| Problem to solve |
Without including any images, please transcribe all the lines below exactly.

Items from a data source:
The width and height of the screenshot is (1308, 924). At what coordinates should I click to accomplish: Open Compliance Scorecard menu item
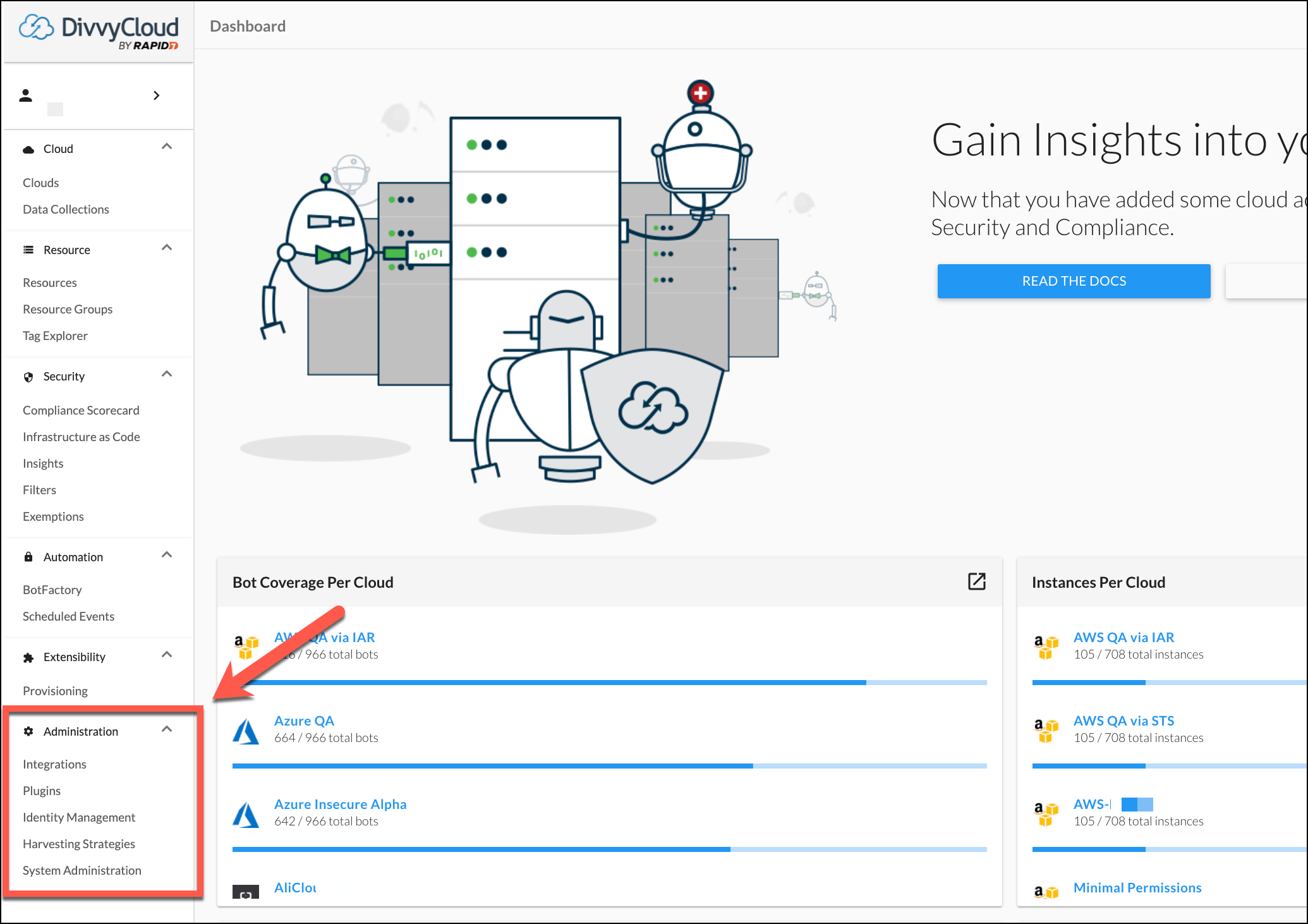[81, 410]
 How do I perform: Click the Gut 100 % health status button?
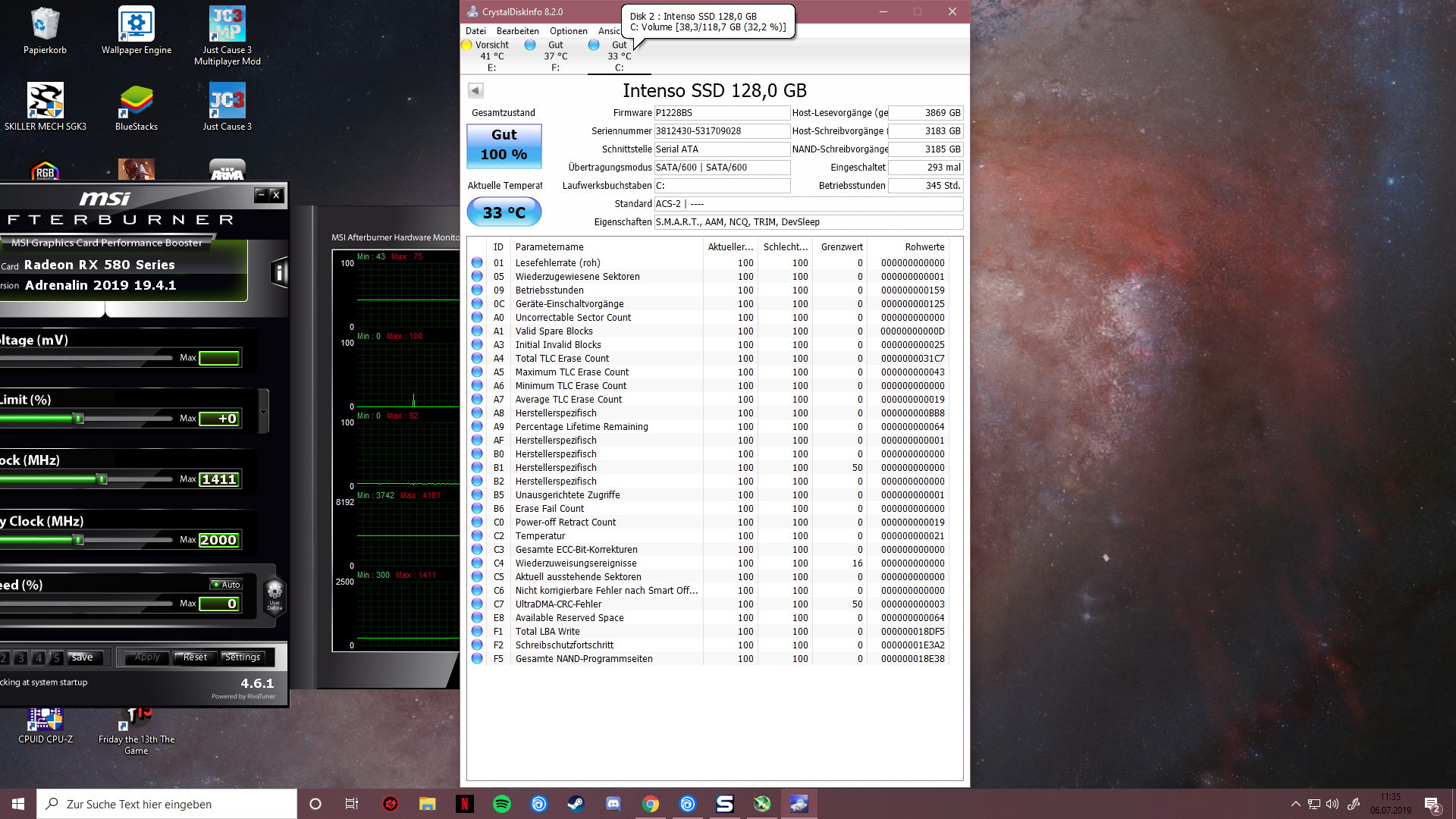tap(504, 145)
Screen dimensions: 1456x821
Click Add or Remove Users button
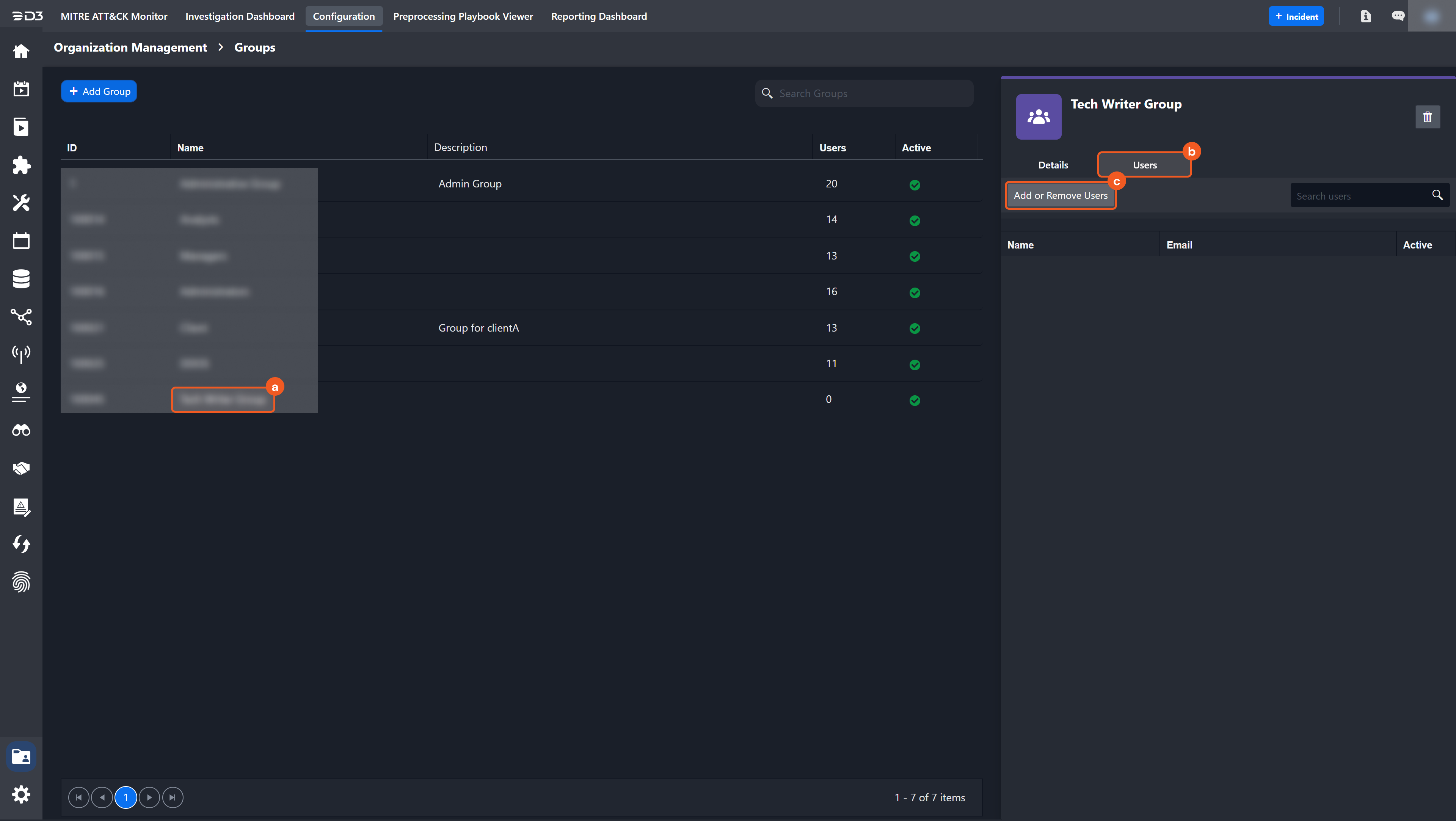(1060, 196)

| Problem solution |
The width and height of the screenshot is (1308, 924). At what coordinates should I click to accomplish: Open Compliance Scorecard menu item
[81, 410]
 How do I perform: Click the Gut 100 % health status button?
tap(504, 145)
Screen dimensions: 1456x821
Click Add or Remove Users button
(1060, 196)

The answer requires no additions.